Directions for this task: Set down the lines below exactly as they stand, please. Go from the first through the one containing "You are a computer-use agent. The".

═════ Data for analysis ═════

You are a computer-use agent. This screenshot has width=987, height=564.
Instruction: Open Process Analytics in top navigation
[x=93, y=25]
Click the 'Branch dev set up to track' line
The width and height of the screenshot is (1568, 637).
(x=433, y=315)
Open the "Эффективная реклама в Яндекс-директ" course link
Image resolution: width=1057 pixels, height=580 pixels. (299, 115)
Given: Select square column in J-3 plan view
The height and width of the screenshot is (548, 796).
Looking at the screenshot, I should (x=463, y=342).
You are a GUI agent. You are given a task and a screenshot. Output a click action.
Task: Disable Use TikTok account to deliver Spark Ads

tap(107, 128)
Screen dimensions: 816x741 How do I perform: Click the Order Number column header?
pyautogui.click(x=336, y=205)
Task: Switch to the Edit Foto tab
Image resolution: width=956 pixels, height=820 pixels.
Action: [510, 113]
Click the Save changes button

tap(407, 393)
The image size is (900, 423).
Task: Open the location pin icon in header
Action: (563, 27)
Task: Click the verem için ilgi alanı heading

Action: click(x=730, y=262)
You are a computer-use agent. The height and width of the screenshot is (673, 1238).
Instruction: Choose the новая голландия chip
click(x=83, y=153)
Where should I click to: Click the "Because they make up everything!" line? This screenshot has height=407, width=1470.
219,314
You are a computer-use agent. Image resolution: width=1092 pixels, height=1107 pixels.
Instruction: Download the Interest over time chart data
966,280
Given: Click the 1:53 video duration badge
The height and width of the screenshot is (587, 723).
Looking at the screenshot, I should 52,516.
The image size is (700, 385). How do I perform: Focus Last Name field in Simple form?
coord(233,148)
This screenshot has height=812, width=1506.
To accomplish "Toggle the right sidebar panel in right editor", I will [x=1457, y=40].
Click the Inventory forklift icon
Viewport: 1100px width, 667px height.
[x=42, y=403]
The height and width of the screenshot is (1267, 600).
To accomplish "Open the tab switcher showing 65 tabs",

═════

Written solution:
You are a computer-use agent. This screenshot has width=987, height=564.
Instruction: Open Process Analytics in top navigation
[x=93, y=25]
Click the 'Branch dev set up to track' line
The width and height of the screenshot is (1568, 637).
(x=433, y=315)
Open the "Эффективная реклама в Яндекс-директ" course link
Image resolution: width=1057 pixels, height=580 pixels. (299, 115)
Given: Select square column in J-3 plan view
The height and width of the screenshot is (548, 796).
Looking at the screenshot, I should (x=463, y=342).
You are a GUI agent. You are given a task and a screenshot. Output a click action.
Task: Disable Use TikTok account to deliver Spark Ads

tap(107, 128)
Screen dimensions: 816x741 How do I perform: Click the Order Number column header?
pyautogui.click(x=336, y=205)
Task: Switch to the Edit Foto tab
Image resolution: width=956 pixels, height=820 pixels.
Action: [510, 113]
Click the Save changes button

tap(407, 393)
The image size is (900, 423).
Task: Open the location pin icon in header
Action: (563, 27)
Task: Click the verem için ilgi alanı heading

Action: click(x=730, y=262)
You are a computer-use agent. The height and width of the screenshot is (673, 1238).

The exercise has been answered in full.